**MATERIAL SUPPLIED**
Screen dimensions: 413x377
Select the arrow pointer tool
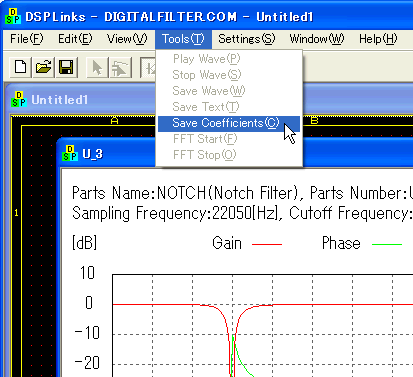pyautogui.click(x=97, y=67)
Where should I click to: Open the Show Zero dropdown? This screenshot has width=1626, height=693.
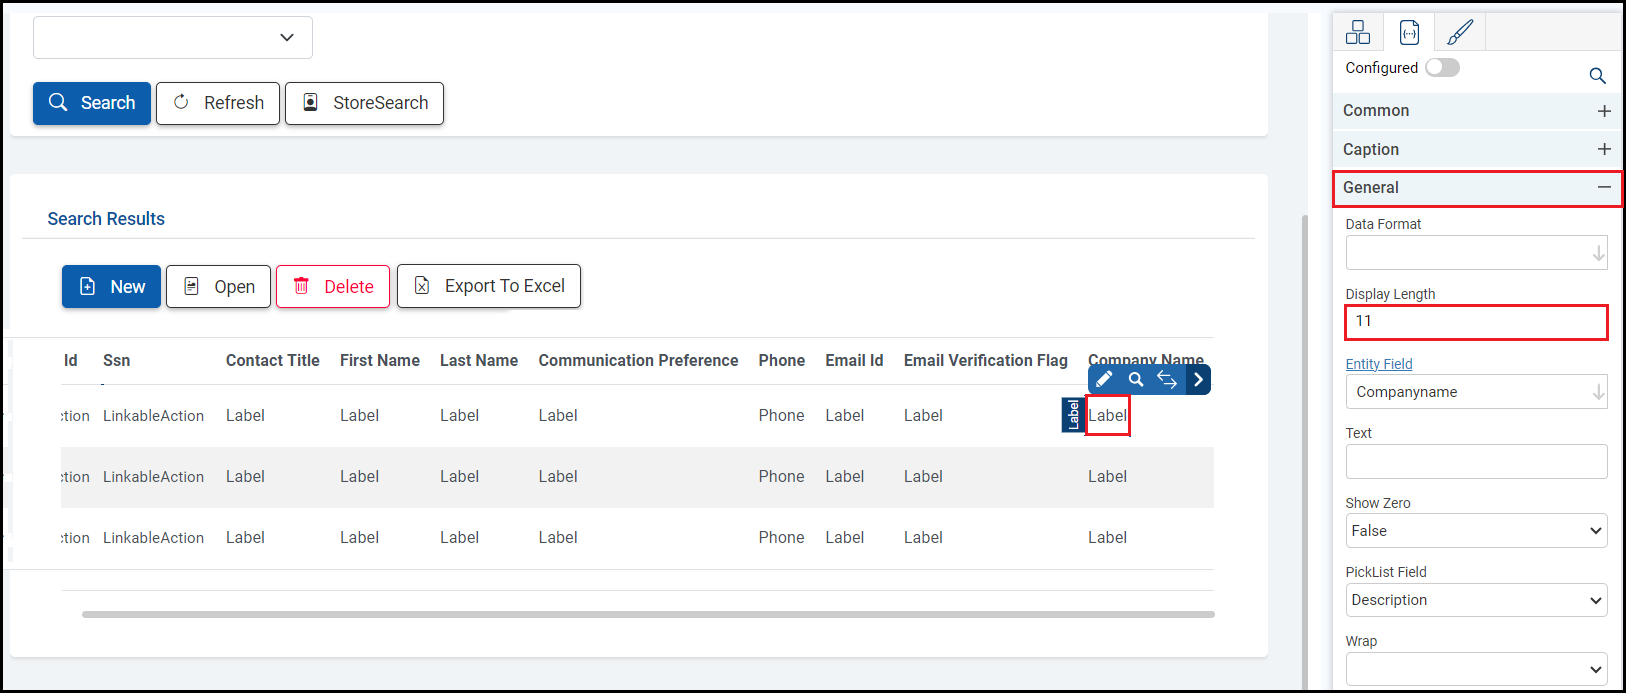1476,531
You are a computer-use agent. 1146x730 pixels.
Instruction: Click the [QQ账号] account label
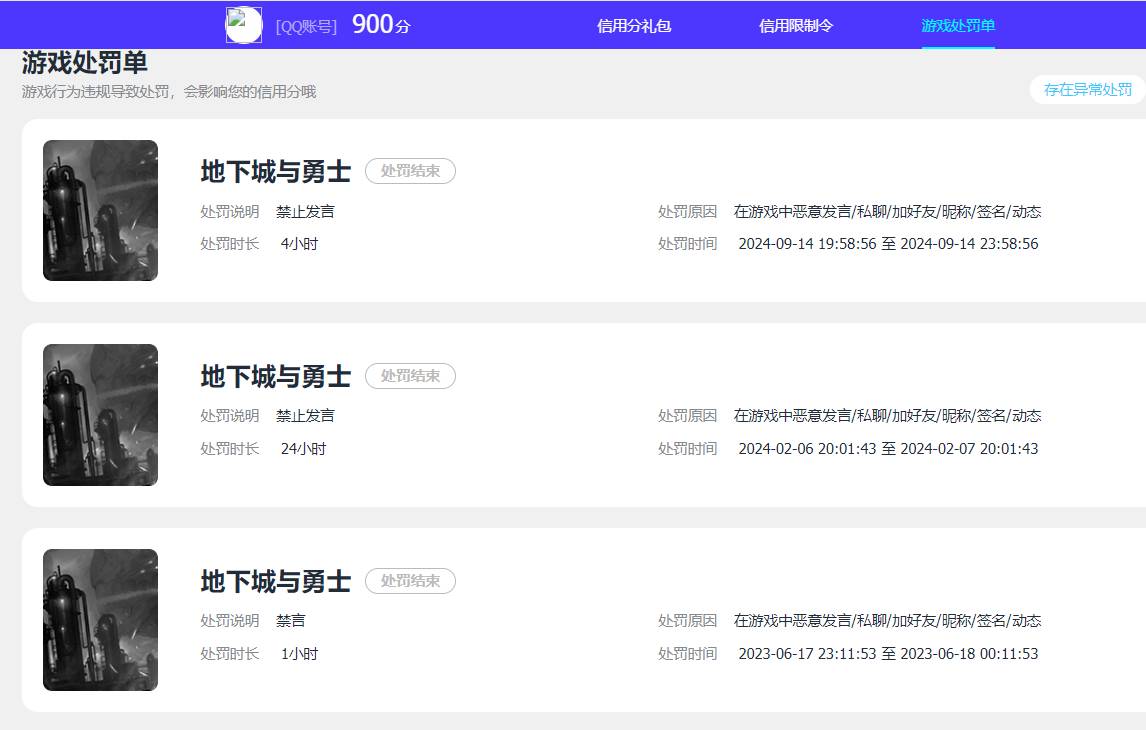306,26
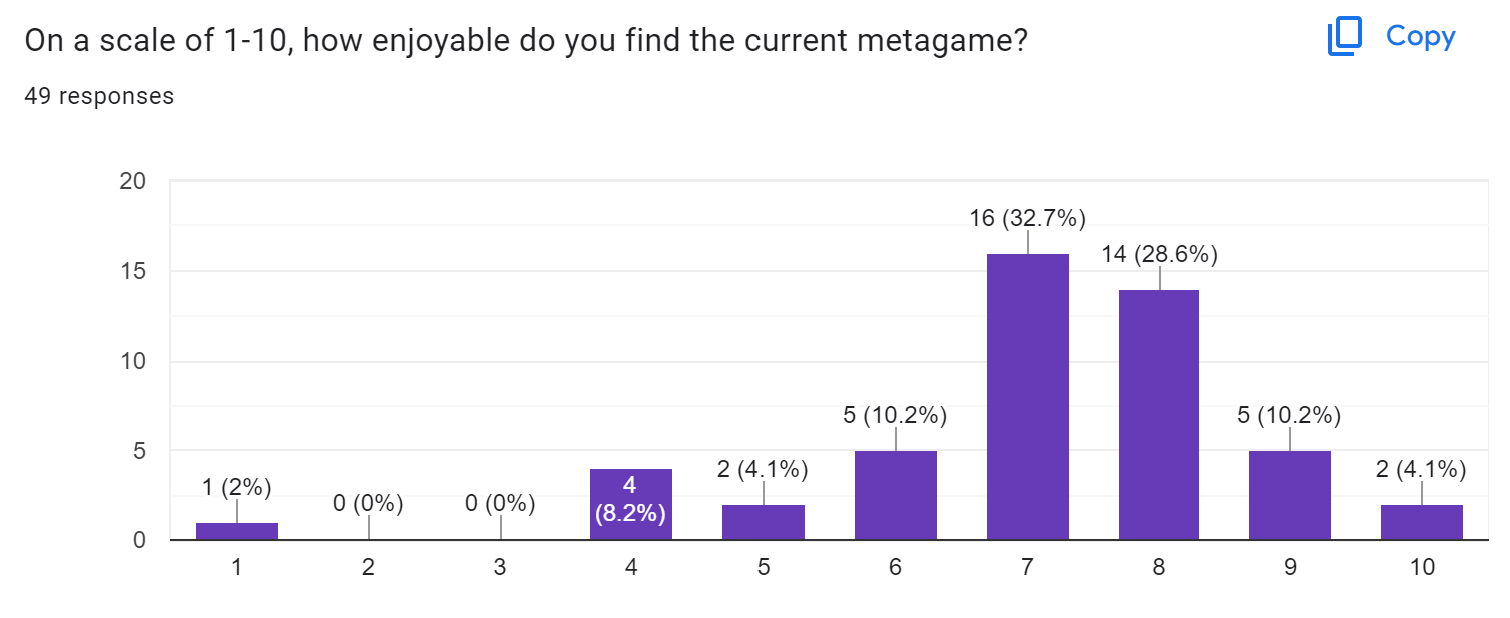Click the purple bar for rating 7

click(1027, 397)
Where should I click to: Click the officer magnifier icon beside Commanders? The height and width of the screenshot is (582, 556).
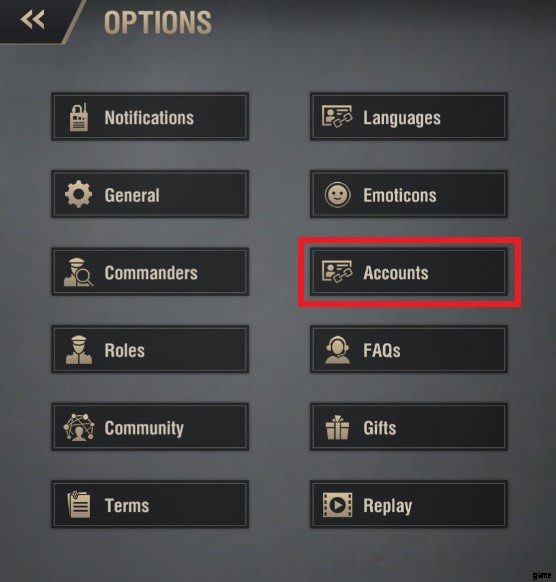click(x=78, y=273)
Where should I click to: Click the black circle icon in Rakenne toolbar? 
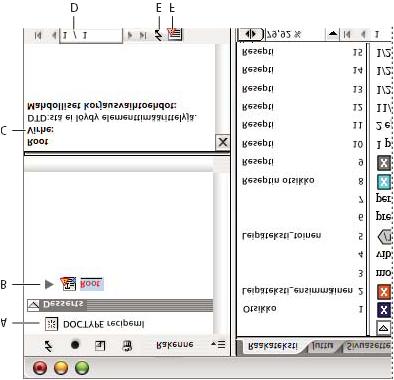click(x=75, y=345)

--

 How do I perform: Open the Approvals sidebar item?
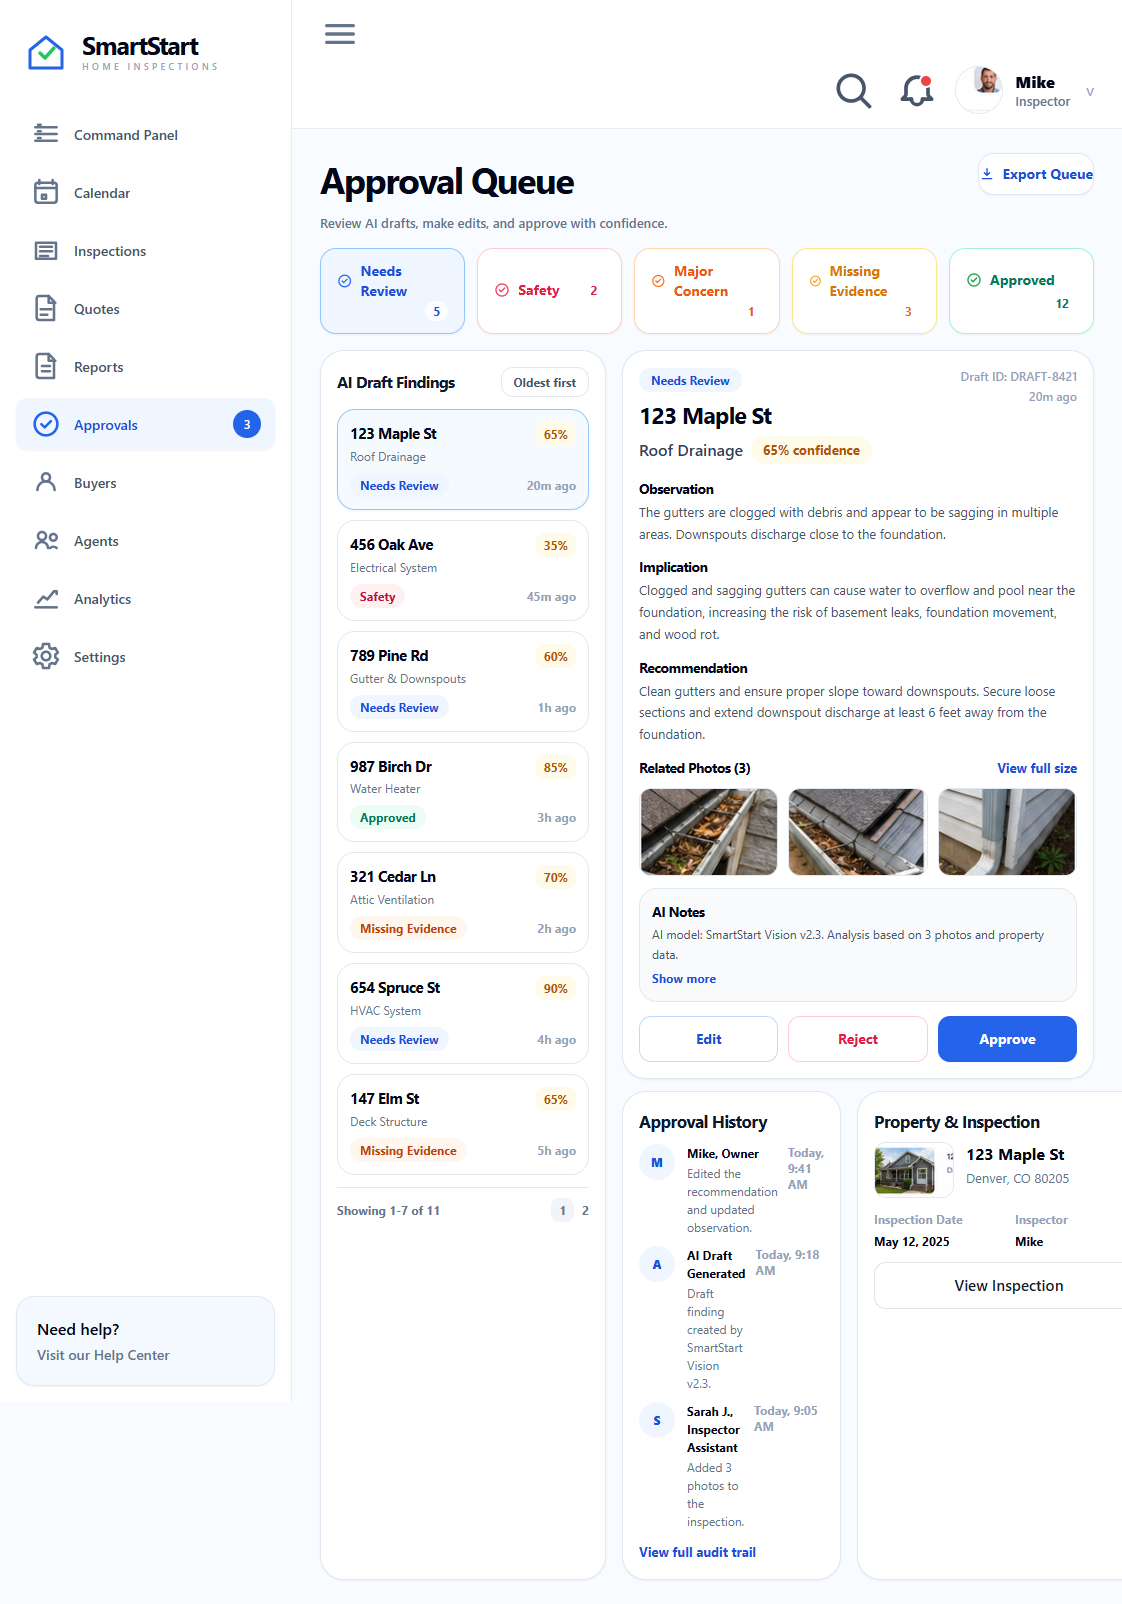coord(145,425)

**TASK STATEMENT**
Skip every picture, and restate word for word only the lines above from the line containing "Screen dimensions: 413x377" to the line containing "You are a computer-use", both of them included.

**WRITTEN RESPONSE**
Screen dimensions: 413x377
Select the arrow pointer tool
pyautogui.click(x=97, y=67)
Where should I click to: Open the Show Zero dropdown? This screenshot has width=1626, height=693.
1476,531
You are a computer-use agent. 1146x730 pixels.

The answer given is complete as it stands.